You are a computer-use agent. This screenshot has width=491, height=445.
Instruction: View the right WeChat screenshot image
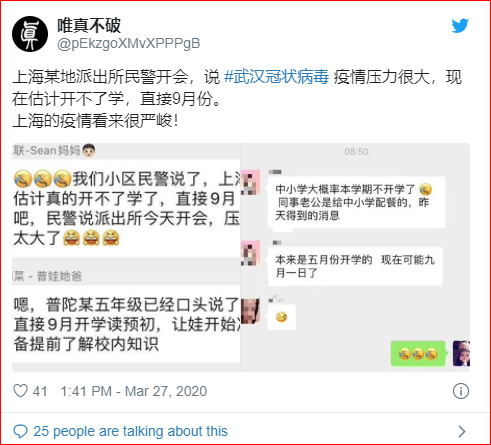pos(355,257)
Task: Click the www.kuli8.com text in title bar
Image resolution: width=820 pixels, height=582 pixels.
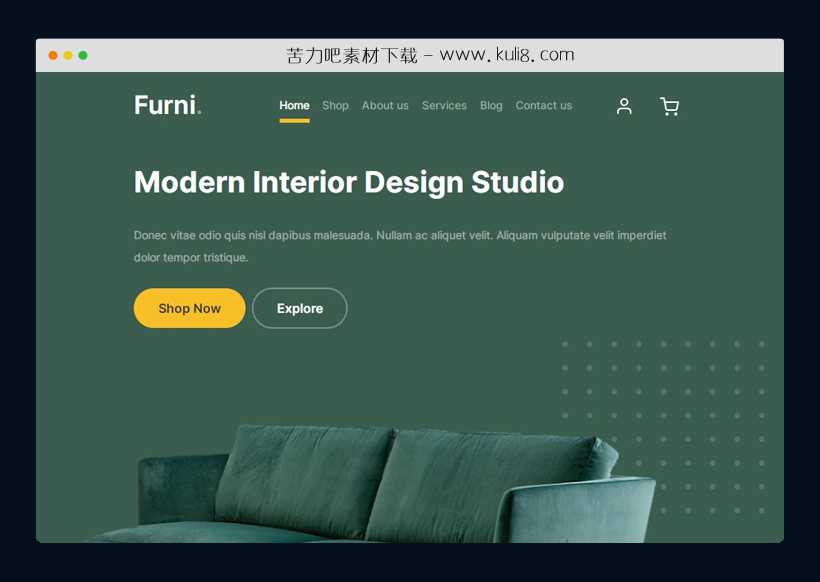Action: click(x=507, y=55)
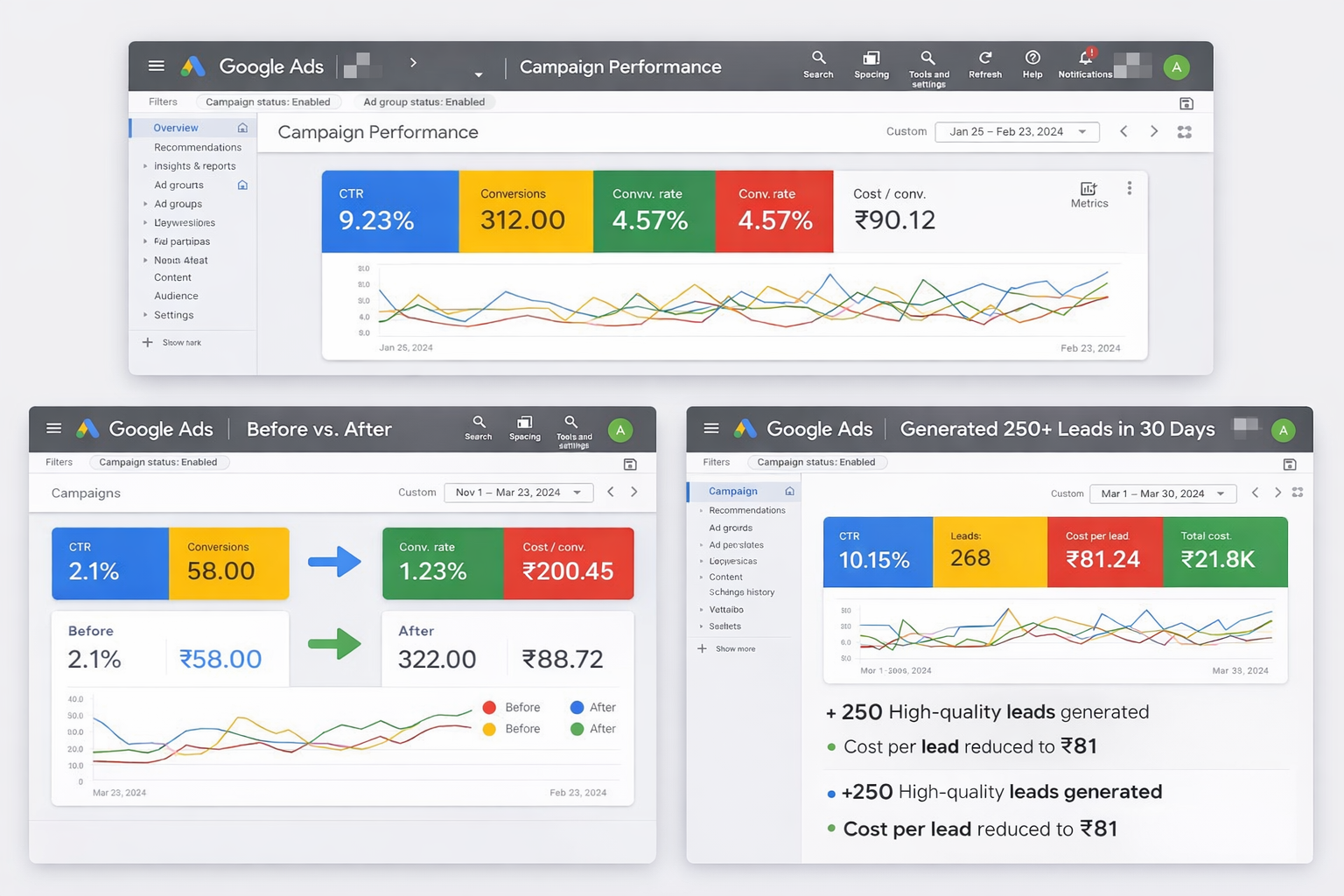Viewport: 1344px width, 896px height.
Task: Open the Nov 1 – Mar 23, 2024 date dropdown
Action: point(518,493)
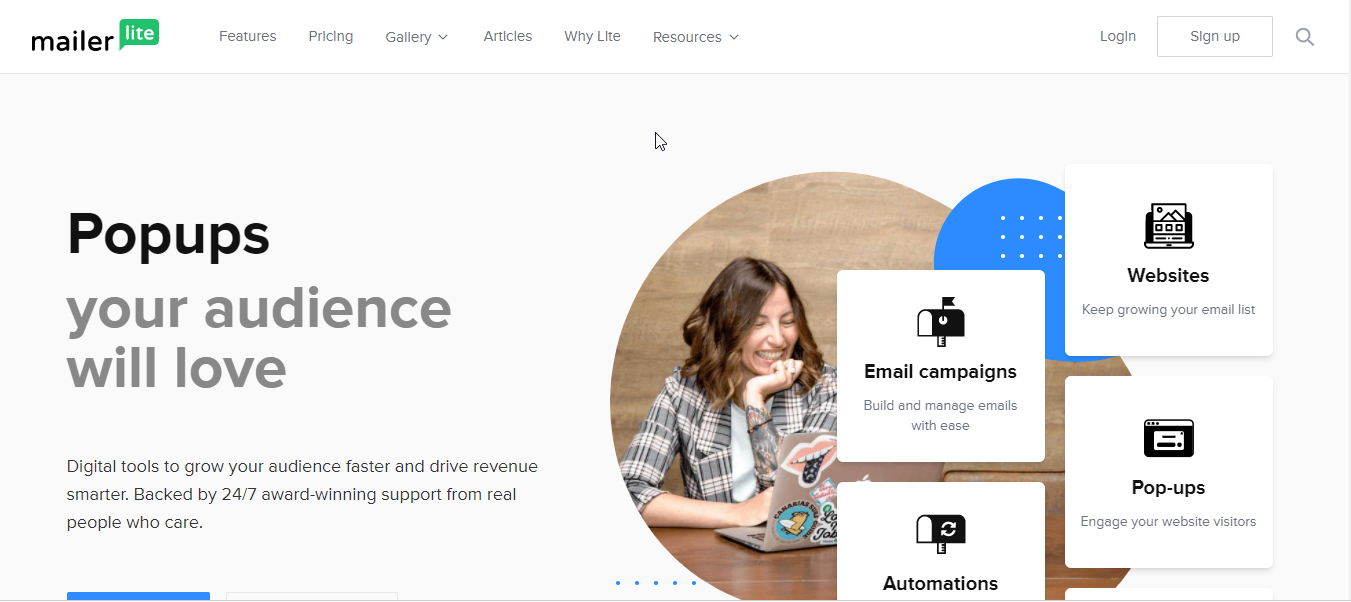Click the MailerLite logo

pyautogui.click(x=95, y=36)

- - -

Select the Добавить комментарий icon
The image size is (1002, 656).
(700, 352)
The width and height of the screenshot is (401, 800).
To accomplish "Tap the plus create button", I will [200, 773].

- - -

[REQUIREMENT]: Give back exactly the lines above from the one with "You are a computer-use" through the one with "Task: Click the", both included. Pictures don't belong in the copy.

[RESPONSE AREA]:
You are a computer-use agent. This screenshot has width=491, height=445.
Instruction: View the right WeChat screenshot image
pos(355,257)
Task: Click the www.kuli8.com text in title bar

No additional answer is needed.